I’m still flexing my arm when the nurse waves Quinn over. She hesitates for half a second, as if she’s thinking of making me rest before she goes, but then she shakes her head and takes the chair next to mine.
“You’ve done this before?” the nurse asks her.
“A couple of times, yeah,” Quinn says, tucking her hair behind her ear. Her voice is steady, but I can see her nerves in the way her foot bounces.
The nurse glances at the clipboard, then at Quinn, asking more or less the same questions she asked me earlier. “We just need to go over the standard questions again. Any recent illnesses? Medications? Have you had a tattoo or piercing in the last year?”
Quinn answers smoothly, calm, since she’s done this routine before. I watch her lips move and think about kissing them later, about how much she grounds me without even trying.
Then the nurse asks, “And just to confirm, no chance you could be pregnant?”
Quinn freezes. I mean really freezes. Her shoulders tense, her lips part, and for the first time since I’ve known her, she doesn’t have an immediate answer.
I sit forward in my chair, pulse picking up. “Quinn?”
She blinks, laughs a little too quickly. “Um... I-I don’t think so. I mean, I haven’t—“ She stops herself, color rising in her cheeks.
The nurse doesn’t look rattled. “If there’s even a possibility, we’ll need to do a quick test before we proceed. Just to be safe.”
I catch the way Quinn grips the armrest, her knuckles turning white. My chest tightens, because this isn’t the Quinn I know—the one who stands tall in front of anyone, who could stare down the devil himself and not blink. This is fear.
The nurse excuses herself to grab the test kit, and for a moment it’s just us.
“Darlin’,” I murmur, leaning toward her. “Talk to me.”
She shakes her head, eyes wide, whispering, “I-I missed my period.”
The words land like a punch to the gut. My brain blanks just as the nurse returns, cheerful and efficient, and Quinn disappears with her toward the bathroom, leaving me alone with a storm I can’t name.
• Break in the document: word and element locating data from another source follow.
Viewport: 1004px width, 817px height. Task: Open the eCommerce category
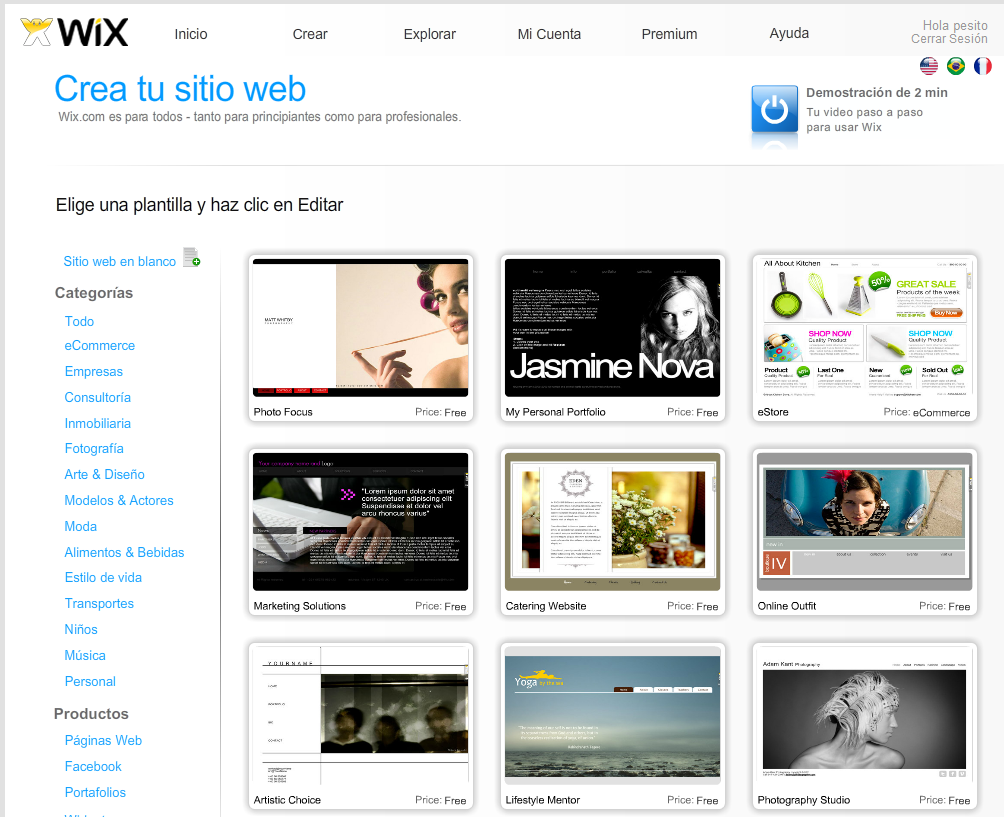click(x=99, y=345)
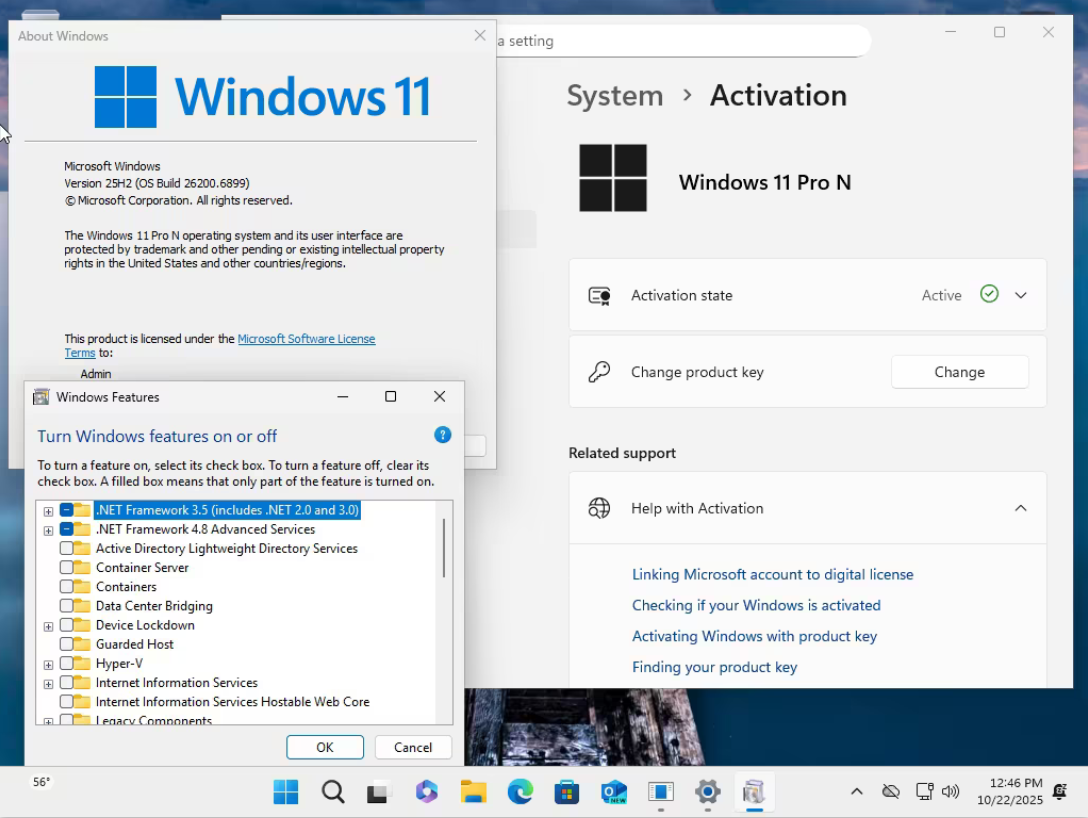Click the taskbar Search icon
This screenshot has height=818, width=1088.
(x=333, y=792)
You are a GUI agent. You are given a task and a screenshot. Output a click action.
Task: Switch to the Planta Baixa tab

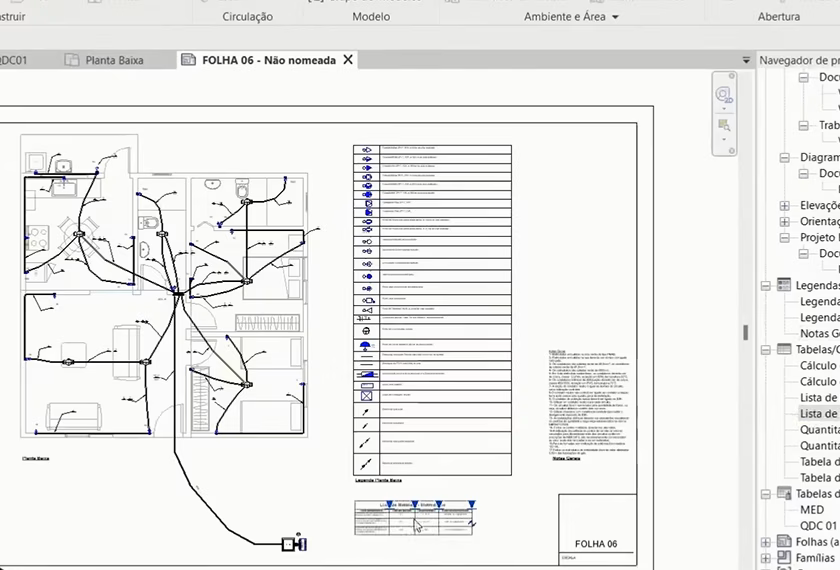point(114,60)
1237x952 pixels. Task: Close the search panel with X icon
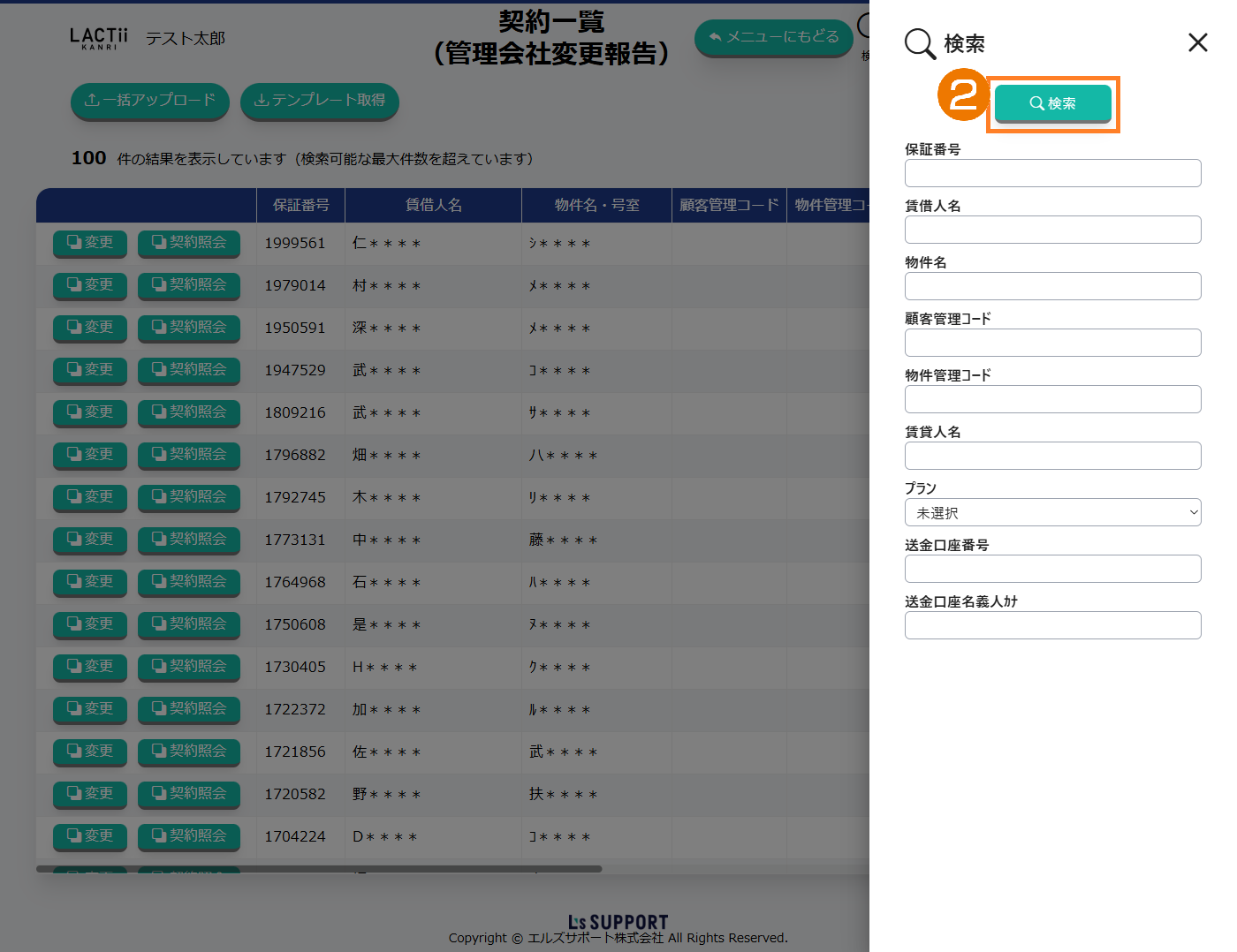[x=1197, y=42]
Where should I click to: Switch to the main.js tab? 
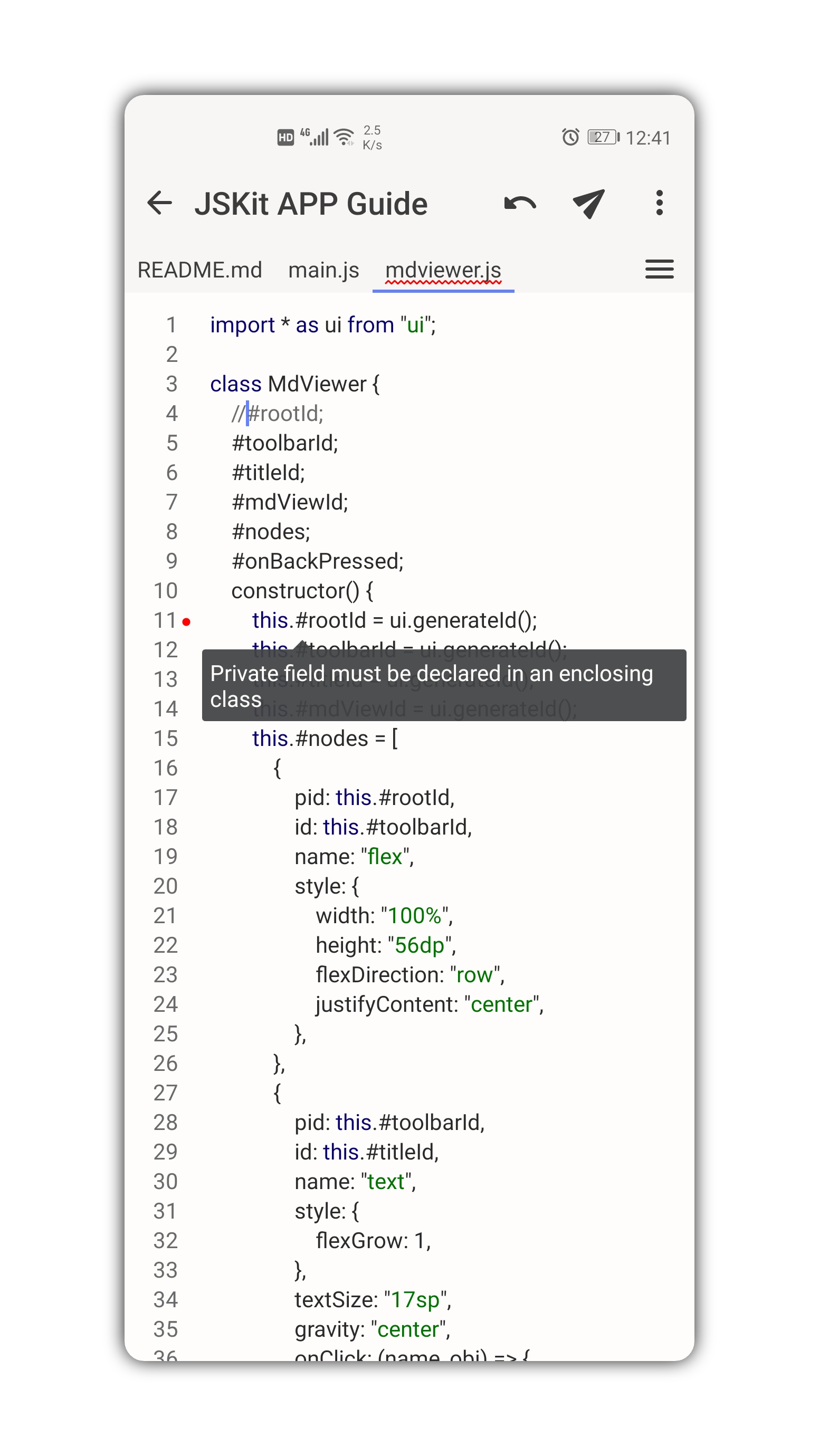point(323,270)
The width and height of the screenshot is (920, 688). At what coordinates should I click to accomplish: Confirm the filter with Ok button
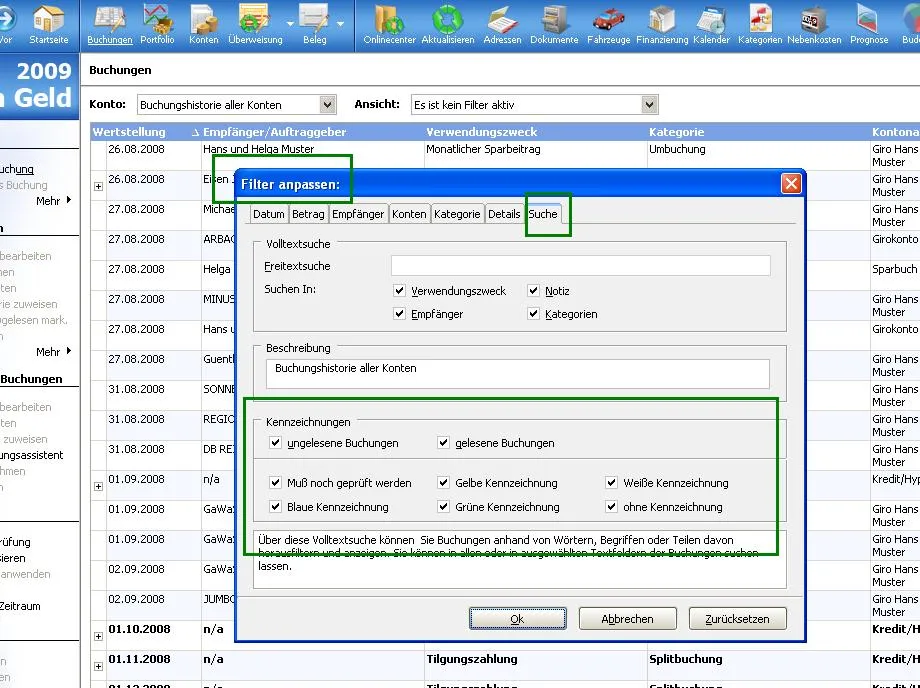pos(517,619)
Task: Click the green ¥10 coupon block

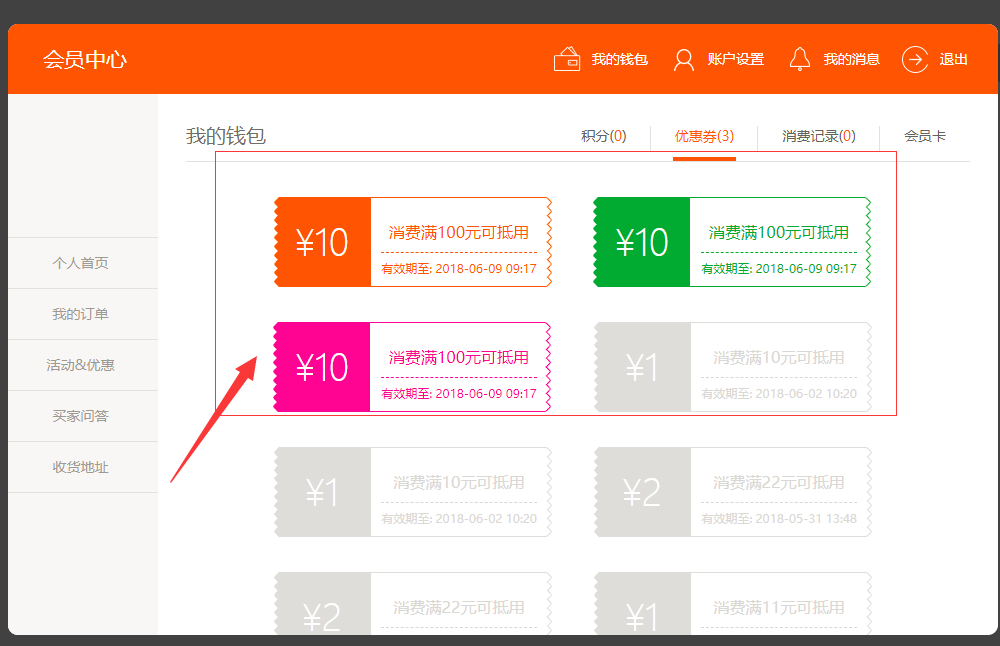Action: (x=641, y=242)
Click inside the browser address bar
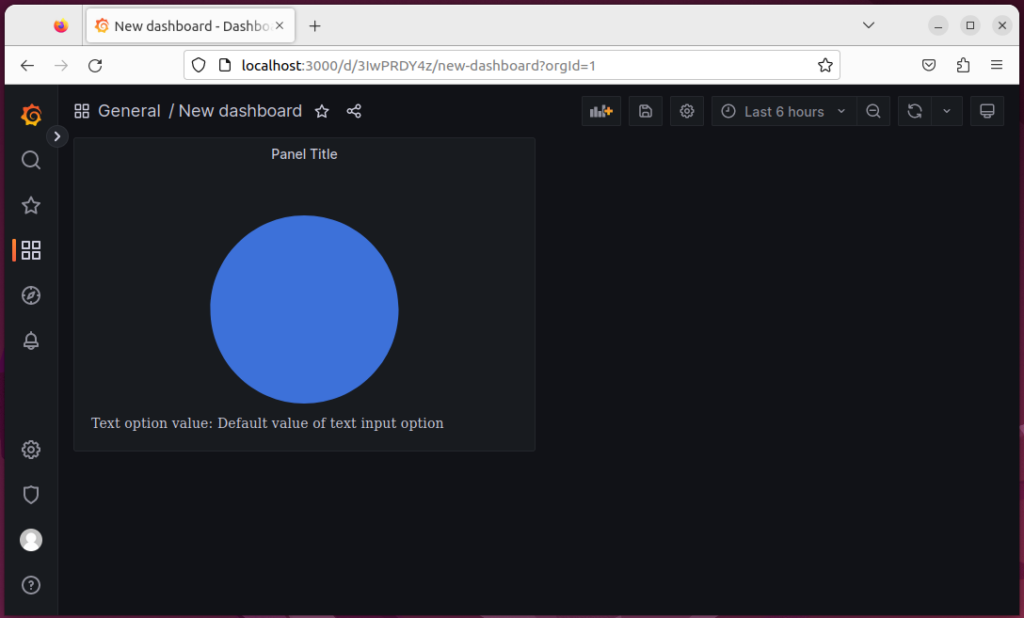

I pace the tiny waiting area like a caged bull. My arm still stings where they stuck me, but I can’t sit still, not when Quinn’s behind that door with a test that could flip our entire world upside down.
My mind’s a damn stampede. She missed her period. We weren’t careful every time. What if she is?
I scrub a hand over my face, try to breathe through it. I’ve been through hell and back with my addiction, fought to earn trust again, clawed my way to a clean slate. I can handle a lot. But the idea of bringing a kid into this, into me—it terrifies the life out of me.
And yet, a part of me can’t stop imagining it. Quinn with a tiny baby curled against her chest. Me, holding something so small and fragile, swearing I’d never let them see the man I used to be. A family. Mine. Ours.
The door opens, snapping me out of it. The nurse comes first, her expression polite but unreadable, and behind her is Quinn, pale as paper. She won’t look at me.
“Mr. Morgan,” the nurse says gently, “the test is positive. Congratulations.”
The word hangs there—congratulations—as if it belongs in this sterile hallway, as if it isn’t about to turn my whole life inside out.
Positive.
My throat locks up. I can’t speak. I can’t move. All I can do is stare at Quinn, whose arms are wrapped tightly around herself as if she’s holding her world together by sheer will.
I want to reach for her. I want to tell her we’ll figure it out, that I’ll stand by her no matter what. But the words get stuck in the mess of fear, awe, and something deeper I can’t even name yet.
Quinn’s lip trembles. Her eyes flick to mine for half a second, wide and panicked, before she bolts. She just turns and runs down the corridor.
“Quinn!” I shout after her.
For a moment I just stand there, staring after her, my chest heaving, the nurse watching me as if she’s not sure whether I’ll break or follow.
I know one thing, though. I can’t let her face this alone.
And so, even with my pulse still rattling in my ears, I take off after her.
The word positive keeps echoing in my head. Positive. Pregnant. Father. All of it lands heavy, like I’ve been thrown flat on my back in the dirt.